DIRECTIONS FOR THIS TASK:
The listing must be reproduced in full, exactly as it stands.

==========

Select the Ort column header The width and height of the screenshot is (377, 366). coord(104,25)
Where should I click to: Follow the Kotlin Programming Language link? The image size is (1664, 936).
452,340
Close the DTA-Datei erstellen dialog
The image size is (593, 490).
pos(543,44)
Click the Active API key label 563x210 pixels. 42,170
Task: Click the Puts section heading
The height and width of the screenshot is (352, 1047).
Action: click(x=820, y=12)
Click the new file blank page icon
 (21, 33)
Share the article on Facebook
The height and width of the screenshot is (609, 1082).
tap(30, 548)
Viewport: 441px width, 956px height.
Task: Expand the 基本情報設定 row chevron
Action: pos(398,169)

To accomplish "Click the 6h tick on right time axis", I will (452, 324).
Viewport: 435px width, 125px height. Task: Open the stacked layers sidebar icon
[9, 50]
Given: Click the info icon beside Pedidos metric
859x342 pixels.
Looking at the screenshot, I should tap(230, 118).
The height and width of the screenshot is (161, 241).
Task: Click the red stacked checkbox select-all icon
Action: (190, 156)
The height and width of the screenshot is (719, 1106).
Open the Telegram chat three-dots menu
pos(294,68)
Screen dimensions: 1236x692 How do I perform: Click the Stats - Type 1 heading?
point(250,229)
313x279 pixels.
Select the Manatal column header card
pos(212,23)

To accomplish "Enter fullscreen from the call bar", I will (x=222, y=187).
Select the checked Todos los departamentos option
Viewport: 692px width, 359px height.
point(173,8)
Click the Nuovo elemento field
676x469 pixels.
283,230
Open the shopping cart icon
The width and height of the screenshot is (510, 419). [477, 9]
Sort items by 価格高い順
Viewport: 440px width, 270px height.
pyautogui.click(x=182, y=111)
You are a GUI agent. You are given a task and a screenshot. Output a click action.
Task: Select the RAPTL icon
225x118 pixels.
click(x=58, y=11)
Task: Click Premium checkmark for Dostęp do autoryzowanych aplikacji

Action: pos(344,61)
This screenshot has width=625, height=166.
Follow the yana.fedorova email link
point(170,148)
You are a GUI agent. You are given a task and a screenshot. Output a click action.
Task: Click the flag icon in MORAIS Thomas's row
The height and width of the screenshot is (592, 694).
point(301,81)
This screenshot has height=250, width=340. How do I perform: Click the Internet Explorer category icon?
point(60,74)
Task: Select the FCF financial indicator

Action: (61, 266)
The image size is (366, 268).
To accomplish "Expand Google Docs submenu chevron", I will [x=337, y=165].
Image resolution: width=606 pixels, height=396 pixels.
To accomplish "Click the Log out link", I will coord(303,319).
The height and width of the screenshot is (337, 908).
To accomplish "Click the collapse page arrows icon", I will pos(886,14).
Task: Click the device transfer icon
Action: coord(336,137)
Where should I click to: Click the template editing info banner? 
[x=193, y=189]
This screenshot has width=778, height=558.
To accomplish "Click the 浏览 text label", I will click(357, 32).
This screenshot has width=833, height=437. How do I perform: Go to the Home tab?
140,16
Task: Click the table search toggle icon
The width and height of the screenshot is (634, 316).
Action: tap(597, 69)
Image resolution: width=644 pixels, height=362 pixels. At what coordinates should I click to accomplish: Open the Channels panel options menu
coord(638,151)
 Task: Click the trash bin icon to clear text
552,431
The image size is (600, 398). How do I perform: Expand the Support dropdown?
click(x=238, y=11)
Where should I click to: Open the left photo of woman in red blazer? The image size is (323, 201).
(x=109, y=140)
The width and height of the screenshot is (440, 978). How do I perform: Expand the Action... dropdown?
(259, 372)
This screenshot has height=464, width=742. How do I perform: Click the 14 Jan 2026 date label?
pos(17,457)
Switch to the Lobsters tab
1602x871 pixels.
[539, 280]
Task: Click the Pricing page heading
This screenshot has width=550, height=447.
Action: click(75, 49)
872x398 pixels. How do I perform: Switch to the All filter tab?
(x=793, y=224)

==========

ANSWER:
Select the Ort column header The width and height of the screenshot is (377, 366). coord(104,25)
Where should I click to: Follow the Kotlin Programming Language link? The image size is (1664, 936).
452,340
Close the DTA-Datei erstellen dialog
The image size is (593, 490).
pos(543,44)
Click the Active API key label 563x210 pixels. 42,170
Task: Click the Puts section heading
The height and width of the screenshot is (352, 1047).
Action: click(x=820, y=12)
Click the new file blank page icon
 (21, 33)
Share the article on Facebook
The height and width of the screenshot is (609, 1082).
tap(30, 548)
Viewport: 441px width, 956px height.
Task: Expand the 基本情報設定 row chevron
Action: pos(398,169)

To accomplish "Click the 6h tick on right time axis", I will (452, 324).
Viewport: 435px width, 125px height. Task: Open the stacked layers sidebar icon
[9, 50]
Given: Click the info icon beside Pedidos metric
859x342 pixels.
Looking at the screenshot, I should tap(230, 118).
The height and width of the screenshot is (161, 241).
Task: Click the red stacked checkbox select-all icon
Action: (190, 156)
The height and width of the screenshot is (719, 1106).
Open the Telegram chat three-dots menu
pos(294,68)
Screen dimensions: 1236x692 How do I perform: Click the Stats - Type 1 heading?
point(250,229)
313x279 pixels.
Select the Manatal column header card
pos(212,23)

To accomplish "Enter fullscreen from the call bar", I will (x=222, y=187).
Select the checked Todos los departamentos option
Viewport: 692px width, 359px height.
point(173,8)
Click the Nuovo elemento field
676x469 pixels.
283,230
Open the shopping cart icon
The width and height of the screenshot is (510, 419). [477, 9]
Sort items by 価格高い順
Viewport: 440px width, 270px height.
pyautogui.click(x=182, y=111)
You are a GUI agent. You are given a task and a screenshot. Output a click action.
Task: Select the RAPTL icon
225x118 pixels.
click(x=58, y=11)
Task: Click Premium checkmark for Dostęp do autoryzowanych aplikacji

Action: pos(344,61)
This screenshot has width=625, height=166.
Follow the yana.fedorova email link
point(170,148)
You are a GUI agent. You are given a task and a screenshot. Output a click action.
Task: Click the flag icon in MORAIS Thomas's row
The height and width of the screenshot is (592, 694).
point(301,81)
This screenshot has height=250, width=340. How do I perform: Click the Internet Explorer category icon?
point(60,74)
Task: Select the FCF financial indicator

Action: (61, 266)
The image size is (366, 268).
To accomplish "Expand Google Docs submenu chevron", I will [x=337, y=165].
Image resolution: width=606 pixels, height=396 pixels.
To accomplish "Click the Log out link", I will coord(303,319).
The height and width of the screenshot is (337, 908).
To accomplish "Click the collapse page arrows icon", I will pos(886,14).
Task: Click the device transfer icon
Action: coord(336,137)
Where should I click to: Click the template editing info banner? 
[x=193, y=189]
This screenshot has width=778, height=558.
To accomplish "Click the 浏览 text label", I will click(357, 32).
This screenshot has width=833, height=437. How do I perform: Go to the Home tab?
140,16
Task: Click the table search toggle icon
The width and height of the screenshot is (634, 316).
Action: tap(597, 69)
Image resolution: width=644 pixels, height=362 pixels. At what coordinates should I click to accomplish: Open the Channels panel options menu
coord(638,151)
 Task: Click the trash bin icon to clear text
552,431
The image size is (600, 398). How do I perform: Expand the Support dropdown?
click(x=238, y=11)
Where should I click to: Open the left photo of woman in red blazer? The image size is (323, 201).
(x=109, y=140)
The width and height of the screenshot is (440, 978). How do I perform: Expand the Action... dropdown?
(259, 372)
This screenshot has height=464, width=742. How do I perform: Click the 14 Jan 2026 date label?
pos(17,457)
Switch to the Lobsters tab
1602x871 pixels.
[539, 280]
Task: Click the Pricing page heading
This screenshot has width=550, height=447.
Action: click(75, 49)
872x398 pixels. How do I perform: Switch to the All filter tab?
(x=793, y=224)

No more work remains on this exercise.